7 Things Foster Parents REALLY Want You to Know

Dawn Davenport


Most folks don’t seem to know what to make of those crazy folks called “foster parents” who they see with a carload of kids in the school pickup line or herding a gang of little ones through Costco…usually looking harried and hurried. Well, here are a few things foster parents want you to know.

What do foster parents want you to know about foster care?

1. We Aren’t Saints.

The general public seems split on how to view foster parents, but many believe that they must be saints because only someone with a direct line to God would take in children who don’t belong to them.


Foster parents are people who see a need and ask, “Why not” rather than “Why.” They don’t necessarily have more patience (or less intelligence) than the rest of us, but they are willing to inconvenience themselves to be a soft landing place for a child who is going through the worst time of their lives.

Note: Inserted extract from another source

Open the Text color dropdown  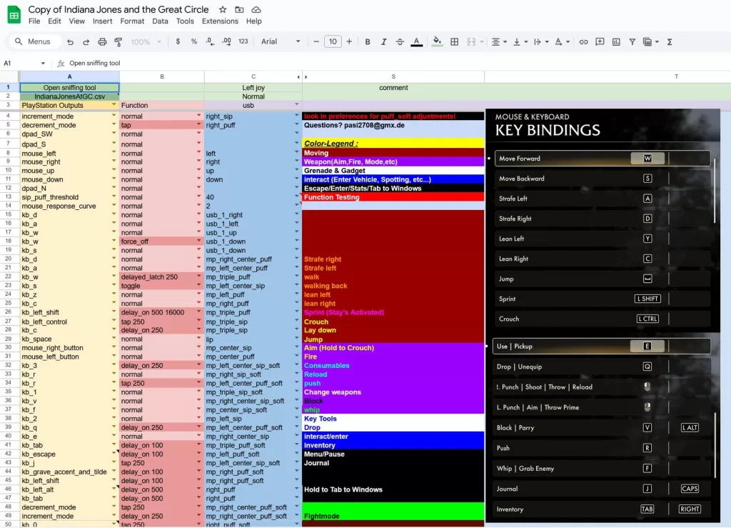416,41
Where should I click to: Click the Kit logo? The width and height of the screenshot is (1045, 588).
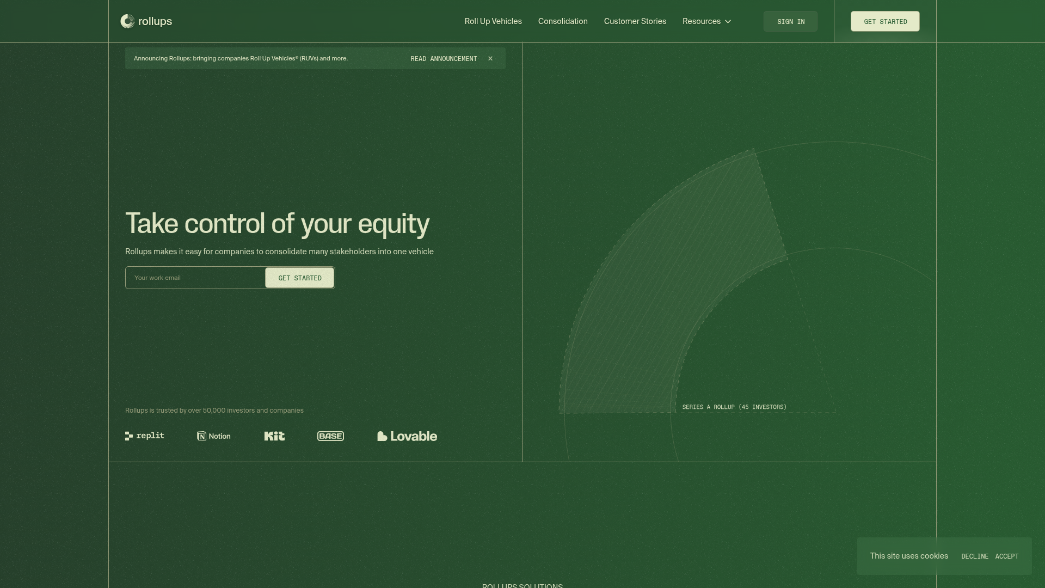(x=274, y=436)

In my experience, foster parents generally like children and are flexible by nature. They can accept a certain amount of chaos, but they are far from saints. They get frustrated and cranky, just like the rest of us. Foster parents worry about their kids like the rest of us. They have good days and bad days like the rest of us. The difference is despite all of this, foster parents still say “why not”.

The real problem with viewing foster parents as saints is that it makes being a foster parent out of reach for most of us. And the world needs more foster parents, not less.

…the world needs more foster parents, not less.

2. We Aren’t in it for the Money.

Those in the general public who don’t see foster parents as saints tend to see them as “in it for the money”. No foster parent in the US is getting rich. Yes, they receive a monthly subsidy that helps defray the expenses of adding a child to their family. However, most foster parents spend more on their foster child than they receive in that subsidy.

And for the record, it is particularly infuriating when someone questions how much a foster parent is getting paid in front of the child. Can you imagine how it must feel to a child to believe that the only reason he is welcome in your home is that you are getting paid?!?

3. Yes, It Hurts When They Leave.

If I had a nickel for every time I’ve heard someone say “I could never be a foster parent because I would get too attached,” I would be a rich woman. Well, NEWS FLASH: Foster parents do get attached and it hurts like heck when the child leaves!

It is particularly irksome to foster parents to hear someone say that they couldn’t foster because they would get attached. It implies that the only reason a foster parent is able to foster is that they are callous insensitive people who don’t love these children. Nothing could be farther from the truth.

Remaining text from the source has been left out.